7. Further, the defendants were not indorsers of the bills. They were transferors by delivery; and a transferor by delivery is not liable on the instrument: vide Section 58(2), Bills of Exchange Act. It is true that there is no provision in the Negotiable Instruments Act: corresponding to Section 58(2). But this section simply embodies the law-merchant which was explained by Abbott, C.J., in Van Wart v. Woolley (1824) 107 E.R. 797 : 3 B. & C. 439 as follows:
If a person deliver a bill to another without indorsing his own name upon it, he does not subject himself to the obligations of the law-merchant; he cannot be sued on the bill either by the person to whom he delivers it or by any other. And as he does not subject himself to the obligations, we think he is not entitled to the advantages.
8. Not being indorsers the defendants would not be liable on the bills, as provided by Section 35, Negotiable Instruments Act, to a succeeding holder; and consequently the defendants would have no right to enforce against the plaintiffs a liability on the bills to which they themselves were not subject.

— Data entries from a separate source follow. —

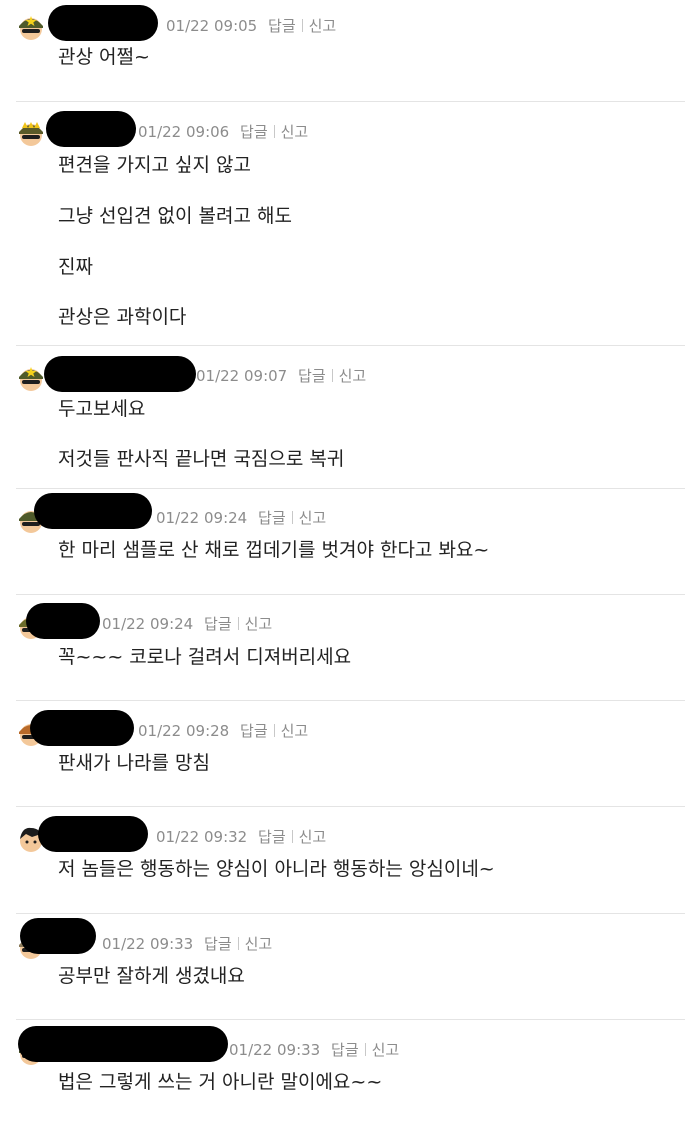  What do you see at coordinates (184, 731) in the screenshot?
I see `comment-time: 01/22 09:28` at bounding box center [184, 731].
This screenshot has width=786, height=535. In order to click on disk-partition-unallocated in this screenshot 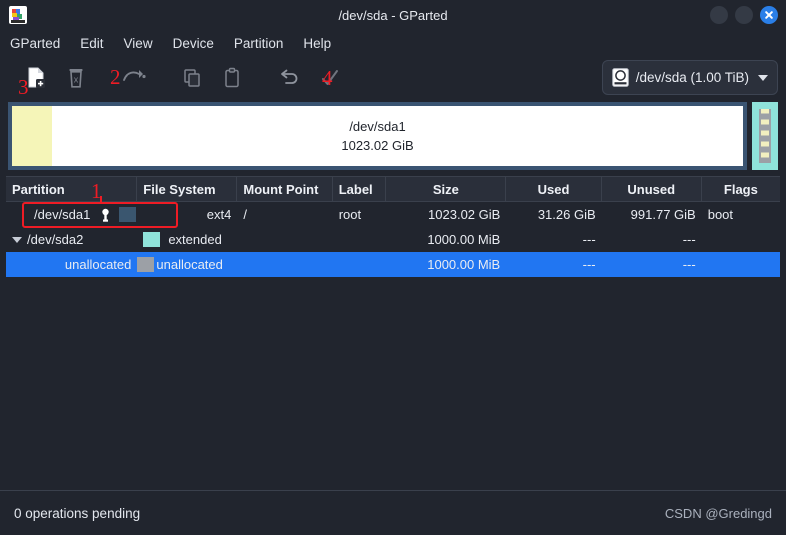, I will do `click(765, 136)`.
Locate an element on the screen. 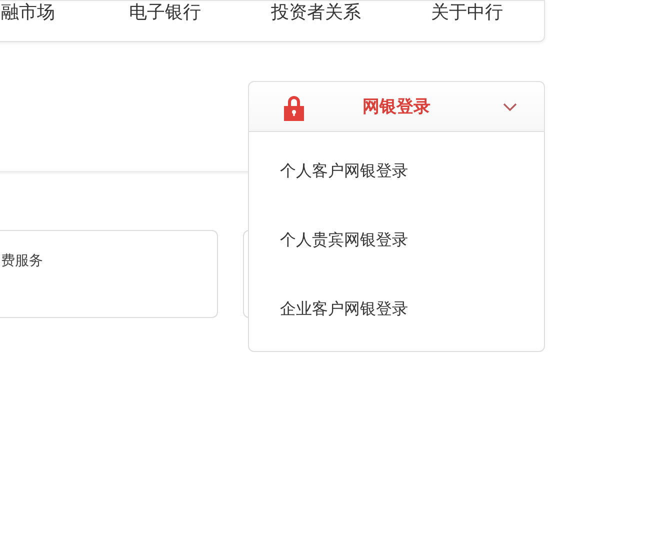  service-label: 费服务 is located at coordinates (22, 260).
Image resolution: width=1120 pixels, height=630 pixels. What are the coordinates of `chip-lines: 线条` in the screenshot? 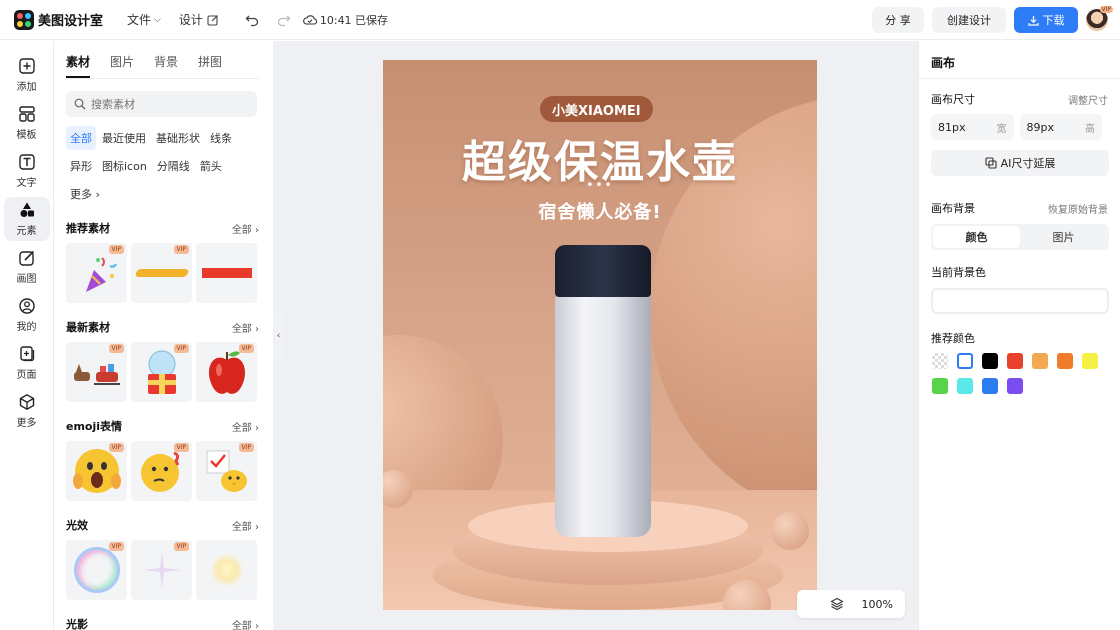 It's located at (221, 138).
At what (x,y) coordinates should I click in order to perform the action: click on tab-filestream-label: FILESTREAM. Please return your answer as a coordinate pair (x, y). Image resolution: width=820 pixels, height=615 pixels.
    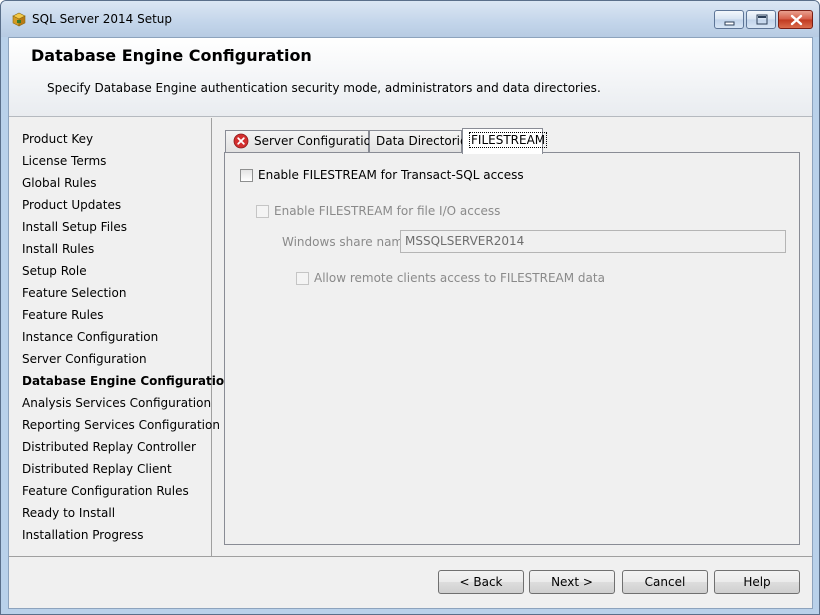
    Looking at the image, I should click on (508, 140).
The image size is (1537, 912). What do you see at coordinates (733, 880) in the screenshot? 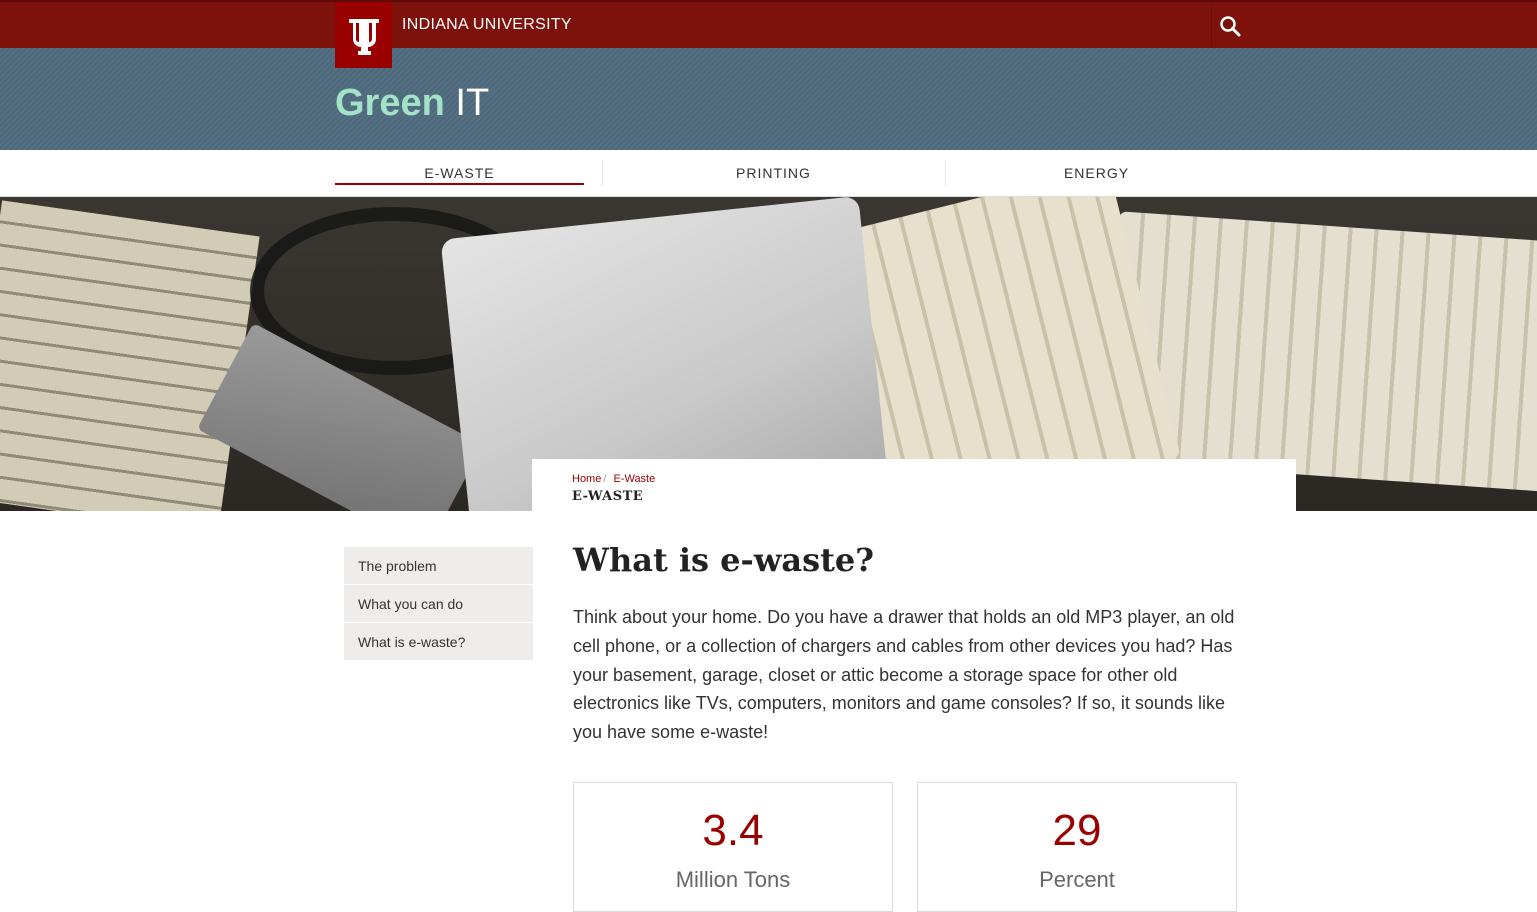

9. The alternative argument that the plaintiffs were liable to the defendants under the agreement (Ex. C) is answered by the terms of the agreement. The plaintiffs undertook to refund to the defendants the sum representing interest and stamp if Ohara objected to the inclusion of that sum, and they also undertook to refund 'any reduction' made by Ohara from the invoice amount 'for whatever reason.' The meaning is quite clear, and to take the words 'reduction for whatever reason' to include the dishonour of the bills by Ohara would be, in our view, to put an unwarrantable construction upon them.
10. There was, accordingly, no obligation on the plaintiffs to pay when they made the payment of Rs. 12,000 to the defendants, and as the money was paid as a result of the defendants' misrepresentations,. the plaintiffs were entitled to recover it. The decree in their favour for Rs. 12,000 with interest at 9 per cent, from the date of demand, vis., 10th March, 1922, will therefore stand. But the learned Judge also gave the defendants on their counter-claim a decree for Rs. 2,948 with interest being the difference between the amount paid by plaintiffs to defendants, i.e., Rs. 12,000 and Rs. 14,948, the amount of the bills. For the reason already given the plaintiffs were not liable to the defendants upon the bills, and this part of the decree will be set aside. The result is that the appeal is dismissed with costs and the plaintiffs' memorandum of objections will be allowed with costs. The respondents will have the costs of the counterclaim in the Court below.